This article appears as part of a seven-part series on Disaster Recovery planning, regardless of institution size and systems in production. Each article will consist of an activity designed to encourage readers to update their own initial DR plan, or even create a new one.
The concept of a disaster recovery plan is simple: ensure business continuity in the wake of an emergency. If something goes wrong, how fast can order be restored?
The reality of a sound DR plan is slightly different. If one is created, the likelihood that it’s maintained, tested, and updated regularly is less certain. New systems and processes are defined throughout the course of an academic year, and so it can become challenging to pause and ensure that all aspects of business function are secure.
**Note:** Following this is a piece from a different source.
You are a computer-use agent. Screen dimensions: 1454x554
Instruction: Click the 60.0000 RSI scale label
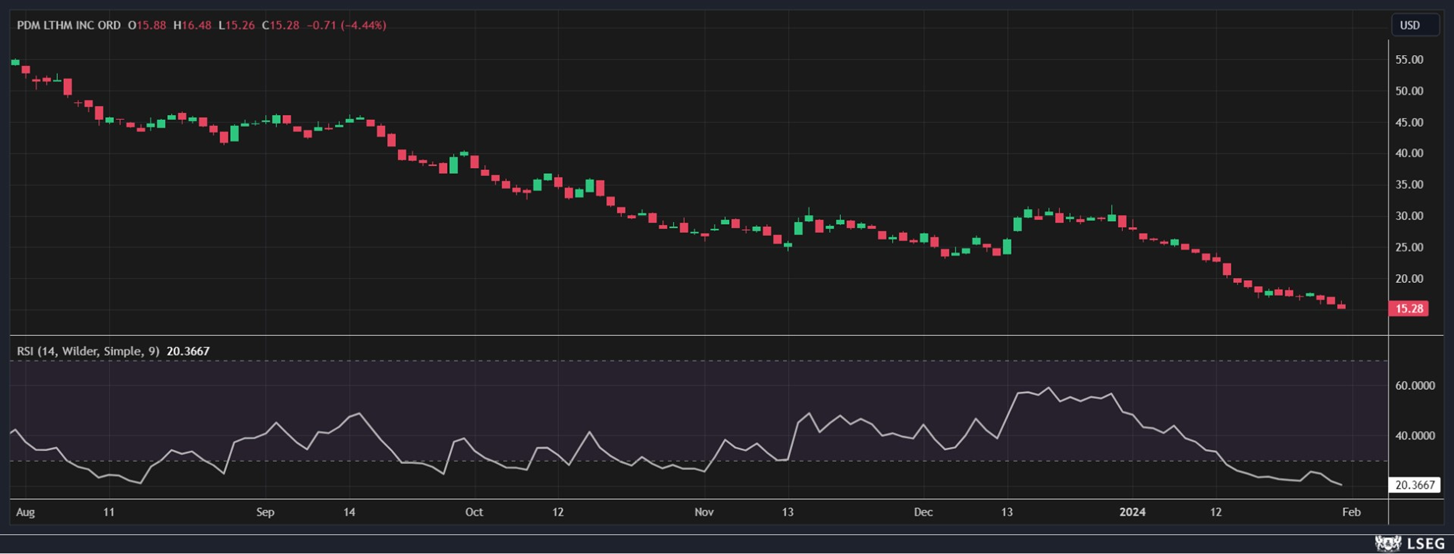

Without intimating a picture of doom and gloom, everyone knows that there are a multitude of risks that could exist. However, the good news is that getting started isn’t as time consuming or difficult as the nature of the task may allude. In fact, if you are interested in updating your disaster recovery plan, this series will guide you. Spend about 30 minutes over two business days and concentrate on identifying your institution's most important systems. We believe in less than an hour, your team can initiate a clear path to an updated disaster recovery plan.
To formulate a solid disaster recovery plan, one must begin with identifying a list of critical business functions and supporting systems. From that list, determine the level of importance for each system in production. For example, if a system like Colleague or Banner were to go offline during a power outage and its data corrupted, business functions would cease. If the website were to go offline, however, the impact is more marketing-related and only affects those trying to gain access to certain materials, yet it doesn’t render the institution inoperable.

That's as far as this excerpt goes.